GOAL OF THE EXERCISE: Of the lines below, report only those that contain "will".

SUPPLIED DATA:
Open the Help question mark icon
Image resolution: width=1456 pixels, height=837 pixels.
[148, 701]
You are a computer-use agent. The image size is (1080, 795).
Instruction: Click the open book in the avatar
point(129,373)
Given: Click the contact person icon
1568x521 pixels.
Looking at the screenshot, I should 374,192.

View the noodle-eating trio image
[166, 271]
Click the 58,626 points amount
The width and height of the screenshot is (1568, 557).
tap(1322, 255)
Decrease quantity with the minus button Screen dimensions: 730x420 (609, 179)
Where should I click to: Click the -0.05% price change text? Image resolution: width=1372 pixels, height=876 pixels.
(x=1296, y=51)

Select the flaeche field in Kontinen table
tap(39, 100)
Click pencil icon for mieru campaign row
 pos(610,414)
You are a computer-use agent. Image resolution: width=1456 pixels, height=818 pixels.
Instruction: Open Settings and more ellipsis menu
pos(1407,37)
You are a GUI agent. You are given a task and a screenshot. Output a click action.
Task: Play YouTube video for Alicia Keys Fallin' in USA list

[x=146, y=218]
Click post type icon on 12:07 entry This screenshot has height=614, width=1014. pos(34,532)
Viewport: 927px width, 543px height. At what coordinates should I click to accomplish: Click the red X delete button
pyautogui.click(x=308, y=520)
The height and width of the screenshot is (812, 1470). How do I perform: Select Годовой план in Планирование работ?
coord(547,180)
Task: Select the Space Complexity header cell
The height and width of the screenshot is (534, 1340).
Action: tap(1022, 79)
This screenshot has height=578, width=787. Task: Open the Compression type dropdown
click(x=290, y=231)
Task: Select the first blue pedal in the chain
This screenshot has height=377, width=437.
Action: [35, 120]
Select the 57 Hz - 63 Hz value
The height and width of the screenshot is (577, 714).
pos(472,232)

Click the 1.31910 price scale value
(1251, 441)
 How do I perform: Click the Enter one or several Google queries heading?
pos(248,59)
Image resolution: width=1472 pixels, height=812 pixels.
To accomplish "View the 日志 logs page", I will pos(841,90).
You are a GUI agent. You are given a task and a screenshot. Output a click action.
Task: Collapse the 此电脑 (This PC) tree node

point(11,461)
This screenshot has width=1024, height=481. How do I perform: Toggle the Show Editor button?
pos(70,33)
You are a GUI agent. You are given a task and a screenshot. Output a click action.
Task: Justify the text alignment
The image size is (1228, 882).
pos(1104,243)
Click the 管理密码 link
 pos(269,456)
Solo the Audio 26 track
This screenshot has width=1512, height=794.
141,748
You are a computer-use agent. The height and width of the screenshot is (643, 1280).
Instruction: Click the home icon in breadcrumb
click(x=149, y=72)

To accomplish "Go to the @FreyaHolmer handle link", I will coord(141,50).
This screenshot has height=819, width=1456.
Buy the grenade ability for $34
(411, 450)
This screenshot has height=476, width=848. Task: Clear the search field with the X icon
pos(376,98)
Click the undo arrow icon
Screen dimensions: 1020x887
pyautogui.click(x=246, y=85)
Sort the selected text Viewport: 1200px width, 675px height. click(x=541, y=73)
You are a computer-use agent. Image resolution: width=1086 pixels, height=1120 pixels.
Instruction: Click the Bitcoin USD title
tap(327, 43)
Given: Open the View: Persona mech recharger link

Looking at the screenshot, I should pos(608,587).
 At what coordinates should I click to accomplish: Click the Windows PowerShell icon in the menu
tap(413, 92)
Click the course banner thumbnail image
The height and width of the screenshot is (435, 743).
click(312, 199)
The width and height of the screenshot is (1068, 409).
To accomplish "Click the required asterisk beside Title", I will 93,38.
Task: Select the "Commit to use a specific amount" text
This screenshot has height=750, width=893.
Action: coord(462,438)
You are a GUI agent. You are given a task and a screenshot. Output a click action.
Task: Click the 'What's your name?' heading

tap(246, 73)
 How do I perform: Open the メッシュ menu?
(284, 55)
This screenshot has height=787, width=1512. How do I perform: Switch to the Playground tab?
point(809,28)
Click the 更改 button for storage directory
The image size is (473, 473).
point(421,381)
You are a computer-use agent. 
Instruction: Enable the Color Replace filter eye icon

WRITTEN RESPONSE:
To accomplish "View the 日志 logs page", I will pos(841,90).
To accomplish "Go to the @FreyaHolmer handle link", I will coord(141,50).
To accomplish "Click the required asterisk beside Title", I will 93,38.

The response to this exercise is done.